When compared to Sprague Dawley (SD) control rats, transgenic rats expressing the human angiotensinogen (AGT) gene [TGR(hAGT)L1623] exhibit hypertension associated with cardiac hypertrophy and higher cardiac tissue angiotensin (Ang) II. Whether the hypertension and cardiac hypertrophy in these rats expressing the human AGT are related to a non-canonical pathway for Ang II formation or suppression of the counter regulatory mechanism mediated by ACE2 and Ang-(1-7) has not been established. Consequently, cardiac peptides were determined by RIA in 9 [TGR(hAGT)L1623] and 11 SD male rats (17 weeks of age). ACE2 activities in homogenized heart tissues were determined by HPLC. Cardiac Ang II content was four times higher (37.05 ± 5.04 vs. 9.62 ± 0.93 fmol/mg protein; p <0.0001) while the Ang-(1-7) level increased only 1.3 times (18.02 ± 1.62 vs 13.37 ± 1.74 fmol/mg protein; p=0.06) in TGR(hAGT)L1623 rats when compared with SD rats. Although, the Ang II/Ang-(1-7) ratio was higher in transgenic rats harboring the human AGT gene (2.10 ± 0.27 vs 0.90 ± 0.19; p <0.005), ACE2 activities between these two strains of animals were not different (12.21 ± 0.76 vs. 10.80 ± 0.91 fmol/min/mg; p >0.05).
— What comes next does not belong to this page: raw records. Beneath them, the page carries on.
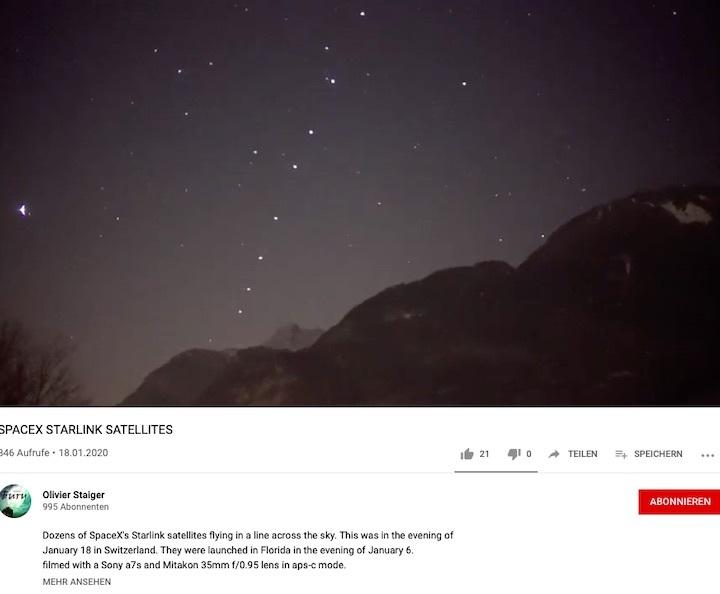Click the Starlink night sky video frame
The height and width of the screenshot is (594, 720).
[360, 203]
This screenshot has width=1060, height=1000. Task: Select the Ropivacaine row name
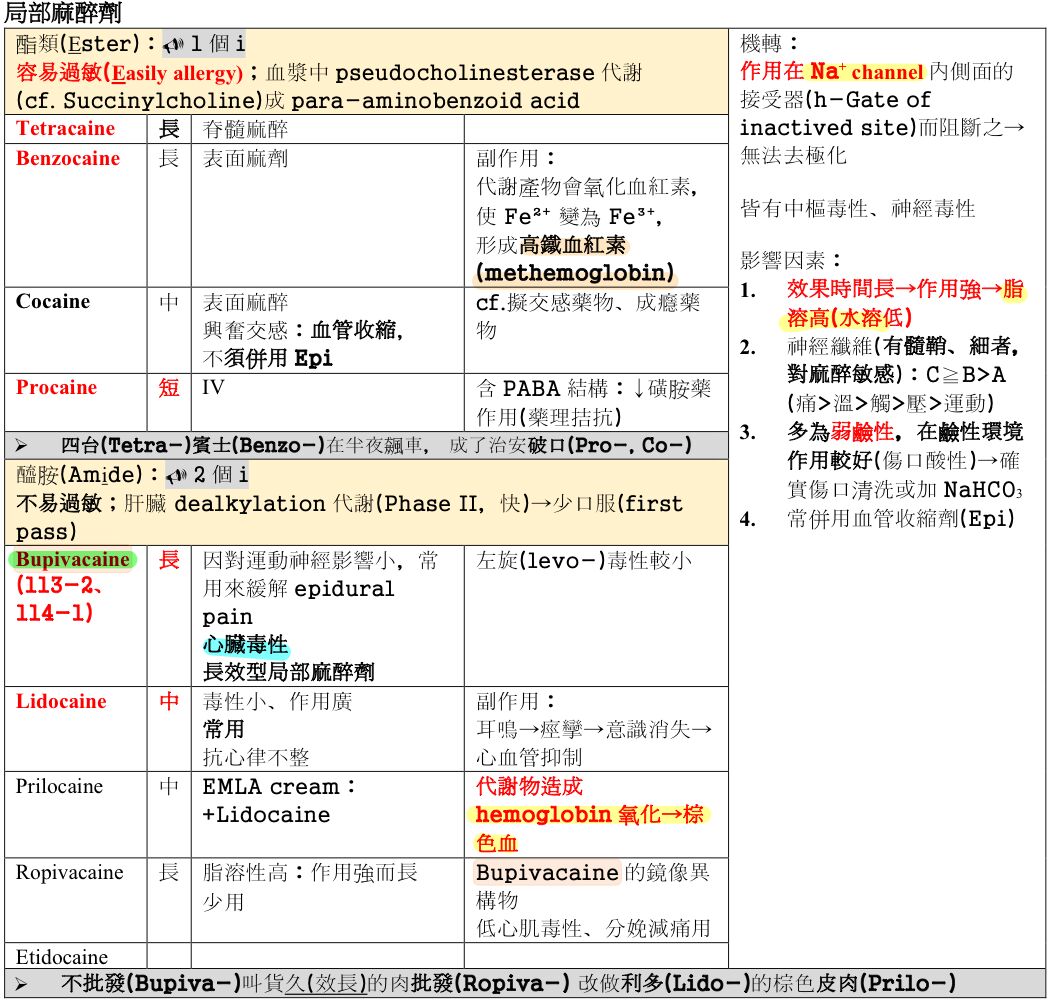(x=69, y=873)
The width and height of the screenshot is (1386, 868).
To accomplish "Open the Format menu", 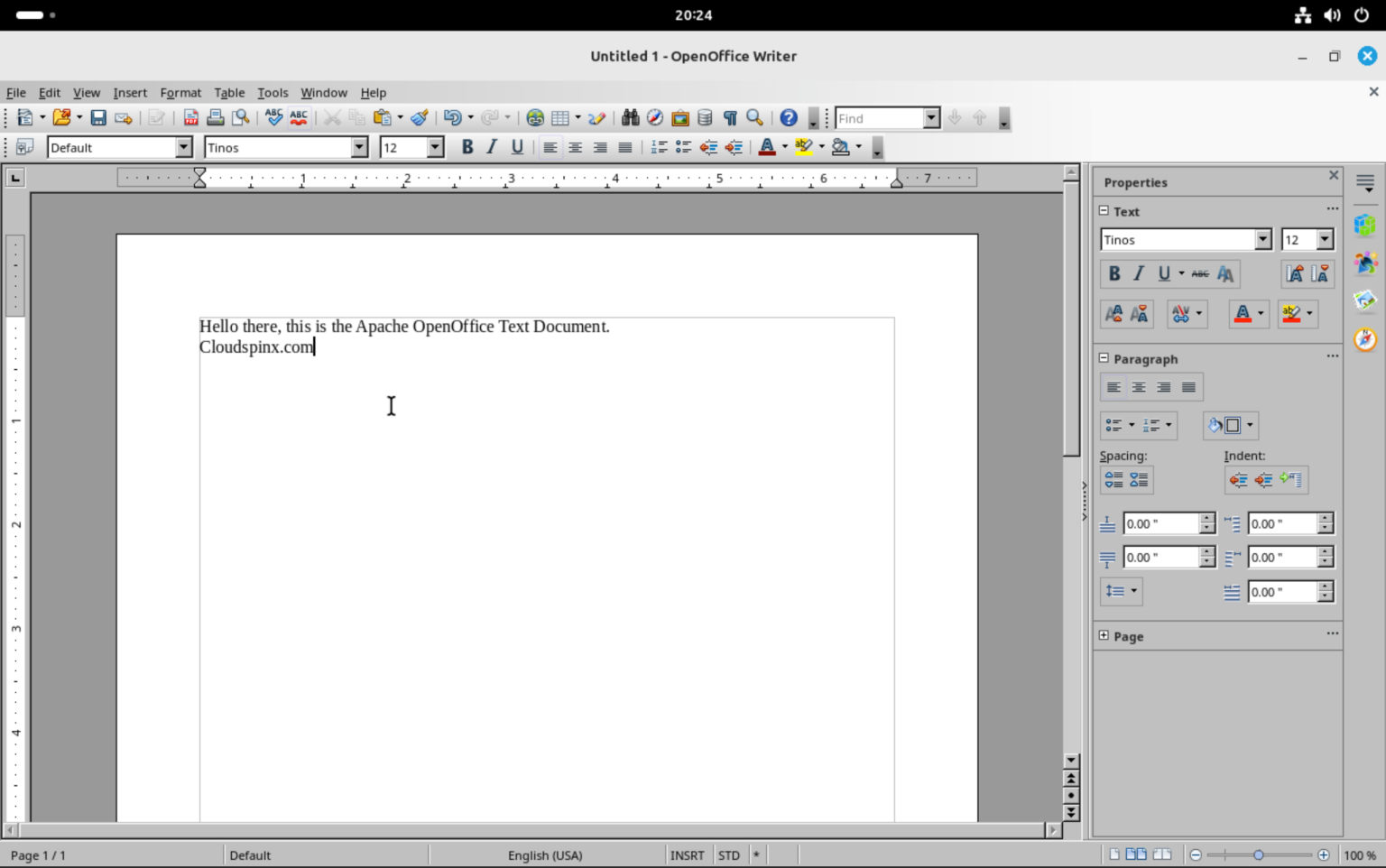I will pos(180,92).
Since human AGT protein is not cleaved by rat renin, our data continues to support the view that hypertension and cardiac hypertrophy in this transgenic strain are induced by activation of a non-renin mechanism rather than a primary suppression of the compensatory Ang II degrading pathway mediated by ACE2. Further studies are necessary to determine the role of enzymes affecting Ang-(1-7) metabolism in the observed inadequate balance between Ang II and Ang-(1-7).